CHICAGO — Growth in the number of Hispanic consumers and an expansion in their earning power offers huge opportunity for the apple category.
That was a key point in a presentation by Sherry Frey, vice president of account services for Chicago-based Nielsen Perishables Groups, at the U.S. Apple Association Crop Outlook and Marketing Conference Aug. 21.
In a presentation called “How to win in a rapidly changing retail and consumer environment,” Frey reviewed the performance statistics of the apple category over the past year outlined possible paths to greater growth in the years ahead.
Reaching far beyond the U.S. Southwest, Hispanic population growth is growth is occurring throughout the country, Frey said. Cites in North Carolina, Georgia and Florida showing the fastest percentage rates of Hispanic growth from 2000 to 2013. The Hispanic share of the overall population will swell to 30% by 2050, up from 16% in 2010, she said. Hispanic spending power will equal $1.5 trillion in 2015, up 50% from 2010.

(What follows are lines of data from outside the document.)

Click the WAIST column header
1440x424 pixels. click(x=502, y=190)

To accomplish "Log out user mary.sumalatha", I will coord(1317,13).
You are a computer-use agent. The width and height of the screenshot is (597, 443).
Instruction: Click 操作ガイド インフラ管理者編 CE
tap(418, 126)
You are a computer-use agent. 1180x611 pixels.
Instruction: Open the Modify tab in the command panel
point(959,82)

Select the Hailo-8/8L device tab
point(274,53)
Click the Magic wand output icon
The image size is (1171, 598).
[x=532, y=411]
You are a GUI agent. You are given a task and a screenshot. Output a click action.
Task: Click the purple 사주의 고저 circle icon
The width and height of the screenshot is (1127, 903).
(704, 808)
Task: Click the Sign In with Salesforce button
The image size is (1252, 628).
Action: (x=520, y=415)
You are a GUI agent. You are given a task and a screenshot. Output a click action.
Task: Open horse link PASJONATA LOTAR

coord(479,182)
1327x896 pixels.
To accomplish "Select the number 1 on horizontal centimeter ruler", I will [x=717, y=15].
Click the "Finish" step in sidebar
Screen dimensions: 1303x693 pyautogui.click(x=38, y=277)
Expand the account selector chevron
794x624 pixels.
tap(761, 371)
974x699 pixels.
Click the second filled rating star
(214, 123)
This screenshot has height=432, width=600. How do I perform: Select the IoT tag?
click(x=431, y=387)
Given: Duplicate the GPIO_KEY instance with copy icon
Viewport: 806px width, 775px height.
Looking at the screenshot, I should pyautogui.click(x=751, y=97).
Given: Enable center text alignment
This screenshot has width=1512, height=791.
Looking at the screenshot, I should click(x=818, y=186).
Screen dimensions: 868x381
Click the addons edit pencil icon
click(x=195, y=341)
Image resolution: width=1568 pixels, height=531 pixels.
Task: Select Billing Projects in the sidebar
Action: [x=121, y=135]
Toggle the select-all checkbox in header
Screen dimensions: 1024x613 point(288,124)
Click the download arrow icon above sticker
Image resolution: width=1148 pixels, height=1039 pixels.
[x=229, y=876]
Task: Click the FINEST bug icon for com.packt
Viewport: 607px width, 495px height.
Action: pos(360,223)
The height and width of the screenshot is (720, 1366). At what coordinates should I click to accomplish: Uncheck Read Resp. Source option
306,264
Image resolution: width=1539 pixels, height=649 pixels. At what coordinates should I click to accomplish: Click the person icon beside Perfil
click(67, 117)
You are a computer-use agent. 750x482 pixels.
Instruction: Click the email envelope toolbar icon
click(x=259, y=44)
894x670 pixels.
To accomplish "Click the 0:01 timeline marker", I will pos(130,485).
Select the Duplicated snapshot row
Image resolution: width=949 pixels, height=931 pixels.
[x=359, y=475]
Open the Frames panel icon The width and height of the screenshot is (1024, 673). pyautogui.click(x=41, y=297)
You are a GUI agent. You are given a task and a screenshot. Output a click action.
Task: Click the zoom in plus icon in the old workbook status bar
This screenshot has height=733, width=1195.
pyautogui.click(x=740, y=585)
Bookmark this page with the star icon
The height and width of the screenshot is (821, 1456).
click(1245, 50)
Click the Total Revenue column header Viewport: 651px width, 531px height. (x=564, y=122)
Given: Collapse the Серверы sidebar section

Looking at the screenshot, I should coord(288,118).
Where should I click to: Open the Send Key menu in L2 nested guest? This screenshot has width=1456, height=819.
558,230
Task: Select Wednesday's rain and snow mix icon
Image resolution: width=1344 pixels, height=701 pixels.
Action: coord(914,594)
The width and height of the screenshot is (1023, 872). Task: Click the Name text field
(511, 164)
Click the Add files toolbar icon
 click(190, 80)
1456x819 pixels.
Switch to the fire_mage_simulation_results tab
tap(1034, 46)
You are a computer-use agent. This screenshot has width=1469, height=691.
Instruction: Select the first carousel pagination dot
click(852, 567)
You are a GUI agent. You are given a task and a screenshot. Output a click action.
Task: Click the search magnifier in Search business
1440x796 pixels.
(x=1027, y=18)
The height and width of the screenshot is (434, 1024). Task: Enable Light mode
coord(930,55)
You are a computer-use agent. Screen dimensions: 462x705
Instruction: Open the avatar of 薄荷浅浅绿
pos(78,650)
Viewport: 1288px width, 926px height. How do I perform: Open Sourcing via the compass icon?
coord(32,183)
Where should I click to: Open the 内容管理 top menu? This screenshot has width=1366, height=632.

With 5% growth in the number of shopping trips by Hispanic shoppers to traditional grocery stores, Frey said here is an opportunity to boost apple sales in Hispanic-themed stores, she said.
The Hispanic population is scaling upward in income and becoming better educated, she said. About two in three Hispanics are U.S. born, and 75% in those under age 35 are U.S. born, she said.
“That’s a game-changer in terms of how we approach them,” she said.
Frey said capturing the female Hispanic shopper should be the top priority, since she will bring the rest of the family with her.
Hispanic women purchase above average amounts of fresh produce, fresh meat and prepared food, Frey said, and are increasingly focused on eating healthy.
The apple industry also should aim to boost the fruit’s appeal to lower income consumers, she said.
Educating low income consumers, including food stamp recipients, on the health benefits of fresh apples is one possible approach, she said.
Recent and future higher prices for fresh meat and fresh produce, partially linked to the drought in the West, are challenges to boost perishable spending among low-income shoppers, she said.
Targeting health conscious shoppers is a winning strategy for apples, she said, with Nielsen reporting 17% average annual unit growth for the fastest-growing healthy label claims.
Shoppers want to know the health benefits of foods, Frey said.
“There is a huge surge of interest in food as medicine,” she said.
Food as a weight management tool and protein in Greek yogurt are two hot trends, Frey said.
The industry has to “own” the apple’s health characteristics such as high fiber, and communicate what the fruit will do for the consumer.
Another potential growth strategy is to expand sales in new channels. Frey said retail statistics show apple shoppers under-spend at mass/super and club stores versus average fruit shopper, which means there is opportunity to expand apple sales in those formats, she said.